Belfast’s hidden barriers and architecture of fear
by Raquel GOMEZ for Shared Future News
20 June 2018
Northern Ireland has lived with the legacy of the Troubles for 20 years. Segregation and division remain — peace walls are a physical indicator of that. But beyond peace walls, there is a wider architectural legacy that conflict has left behind and forms part of everyday life.
Hidden Barriers and Divisive Architecture: The Case of Belfast is a three-year multidisciplinary academic research project led by Mr David Coyles, Professor Brandon Hamber, and Dr Adrian Grant, which identifies an extensive range of “hidden barriers”. The research was presented as part of the Knowledge Exchange Seminar Series 2017/18 (KESS), a forum that encourages debate on a wide range of research findings.
Taking the form of everyday elements of the environment, hidden barriers are rather different from peace walls and associated interfaces. They are elements that can go unnoticed — footpaths, warehouses, and roads. Such barriers control vehicular and pedestrian movement, and were formulated as a mechanism to limit inter-community violence. Identifying and cataloging these barriers, in addition to visible barriers, is fundamental to creating spaces in which communities can feel safe and comfortable using or passing through.
The report suggests three different types of hidden barriers that support and promote division in different ways and scales: (1) inter-community barriers; (2) intra-community barriers; (3) and hidden boundaries.

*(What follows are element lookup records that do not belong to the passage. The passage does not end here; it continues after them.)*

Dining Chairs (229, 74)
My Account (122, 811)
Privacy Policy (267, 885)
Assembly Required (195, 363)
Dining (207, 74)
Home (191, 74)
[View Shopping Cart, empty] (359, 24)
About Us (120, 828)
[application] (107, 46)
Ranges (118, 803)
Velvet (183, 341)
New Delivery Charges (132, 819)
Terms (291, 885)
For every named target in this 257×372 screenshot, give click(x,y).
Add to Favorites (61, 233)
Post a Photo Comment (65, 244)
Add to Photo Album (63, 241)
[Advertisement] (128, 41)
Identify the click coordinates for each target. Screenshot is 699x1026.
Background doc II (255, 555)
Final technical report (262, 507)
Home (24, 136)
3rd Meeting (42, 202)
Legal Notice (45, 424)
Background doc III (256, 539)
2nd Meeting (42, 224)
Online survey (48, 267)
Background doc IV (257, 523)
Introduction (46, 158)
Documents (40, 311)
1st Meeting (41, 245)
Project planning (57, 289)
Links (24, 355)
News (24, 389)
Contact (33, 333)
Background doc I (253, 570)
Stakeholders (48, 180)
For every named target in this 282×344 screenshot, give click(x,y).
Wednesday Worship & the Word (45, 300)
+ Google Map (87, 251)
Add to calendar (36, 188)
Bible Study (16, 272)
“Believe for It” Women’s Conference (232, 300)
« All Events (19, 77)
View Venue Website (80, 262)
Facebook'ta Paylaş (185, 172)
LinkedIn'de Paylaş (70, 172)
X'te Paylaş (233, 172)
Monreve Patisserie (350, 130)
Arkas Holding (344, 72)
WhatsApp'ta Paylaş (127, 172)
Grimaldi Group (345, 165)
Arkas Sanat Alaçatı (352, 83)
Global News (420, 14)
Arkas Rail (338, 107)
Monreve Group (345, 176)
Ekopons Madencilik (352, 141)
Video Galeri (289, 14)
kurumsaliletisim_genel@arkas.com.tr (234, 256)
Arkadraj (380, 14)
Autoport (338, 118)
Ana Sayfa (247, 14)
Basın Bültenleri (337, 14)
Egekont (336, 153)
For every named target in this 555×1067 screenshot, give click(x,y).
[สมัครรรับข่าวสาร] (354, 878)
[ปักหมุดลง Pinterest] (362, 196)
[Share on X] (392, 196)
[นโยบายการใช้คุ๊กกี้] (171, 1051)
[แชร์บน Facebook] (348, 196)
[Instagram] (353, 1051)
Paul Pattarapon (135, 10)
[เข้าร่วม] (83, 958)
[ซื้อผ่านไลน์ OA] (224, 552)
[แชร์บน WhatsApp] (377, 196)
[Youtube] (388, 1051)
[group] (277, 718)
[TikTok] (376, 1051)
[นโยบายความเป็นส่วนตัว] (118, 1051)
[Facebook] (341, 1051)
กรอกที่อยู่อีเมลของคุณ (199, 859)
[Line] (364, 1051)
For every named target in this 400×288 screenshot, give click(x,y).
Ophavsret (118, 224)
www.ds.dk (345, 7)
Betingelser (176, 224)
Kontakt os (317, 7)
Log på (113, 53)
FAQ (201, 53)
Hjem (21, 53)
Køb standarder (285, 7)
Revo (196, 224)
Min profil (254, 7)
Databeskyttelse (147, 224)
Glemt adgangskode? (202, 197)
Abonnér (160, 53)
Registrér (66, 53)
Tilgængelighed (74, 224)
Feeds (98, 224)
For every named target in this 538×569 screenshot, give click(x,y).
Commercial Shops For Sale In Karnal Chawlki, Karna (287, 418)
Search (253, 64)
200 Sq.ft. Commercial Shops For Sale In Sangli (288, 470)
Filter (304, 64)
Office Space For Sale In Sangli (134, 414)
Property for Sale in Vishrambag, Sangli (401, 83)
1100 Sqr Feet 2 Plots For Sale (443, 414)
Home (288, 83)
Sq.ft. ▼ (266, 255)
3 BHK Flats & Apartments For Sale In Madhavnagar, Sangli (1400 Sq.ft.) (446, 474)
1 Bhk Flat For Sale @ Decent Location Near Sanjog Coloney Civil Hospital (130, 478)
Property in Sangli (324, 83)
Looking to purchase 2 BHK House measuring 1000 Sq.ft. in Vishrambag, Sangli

Inter-community barriers are being used on a large scale to separate two communities that were formerly connected, according to the report. Generally, these barriers are situated in residential areas with high levels of sectarian confrontation. Carriageways in the middle of two communities that used to be one are one example of an inter-community barrier.
Intra-community barriers have been established within single-identity communities and have been created a “patchwork of small, disconnected housing clusters, creating a spatial environment that is extremely fragmented and difficult to navigate”. These barriers are a mixture of cul-de-sacs, residential courtyards with a single entry-exit point, and dead-end streets as a result of redevelopment proposals. The elimination of traffic and limited pedestrian areas benefited security planning contemplated during the conflict.
The findings of the report suggest that “for some, these changes offer perceptions of safety, privacy and promote feelings of community cohesion. To others, they encourage feelings of isolation of being constantly watched by neighbors. Both outcomes are shaped by a dense environment of hidden barriers that mitigates against the free movement of these residents and limits connectivity with other areas, and ultimately promotes a sense of insularity.”
Finally, hidden boundaries were established as an indirect consequence of physical divisions promoted by inter-community barriers. They tend to surface in public spaces between two single-identity communities. The research identified three kinds of hidden boundaries:
- Everyday elements of the built environment, recognised locally as defining the inter-community boundary
- Streets that residents will not travel on, as they are perceived to belong to another community and deemed not safe to use
- Bus routes that are not used, as they are perceived to belong to another community and deemed not safe to use
The report concludes with different recommendations for addressing attitudes and behaviors that keep people divided and segregated.
For example, engaging with local communities as well as building trust and good community relations will be essential, as physical barriers will be removed with consent of the local communities. Documenting and cataloging hidden barriers is fundamental, according to the report, to develop regeneration plans.
In addition, the report recommends establishing a “10-year connectivity programme”, to remove or transform ten hidden barriers and re-establish physical connections between places that have been separated.
Peace walls are very visible ways of displaying division, but one it must take into account the many hidden barriers that stay under the radar.
In Northern Ireland, architecture continues to promote division. This “architecture of fear” must be identified, in order to take a step forward to a shared and integrated future.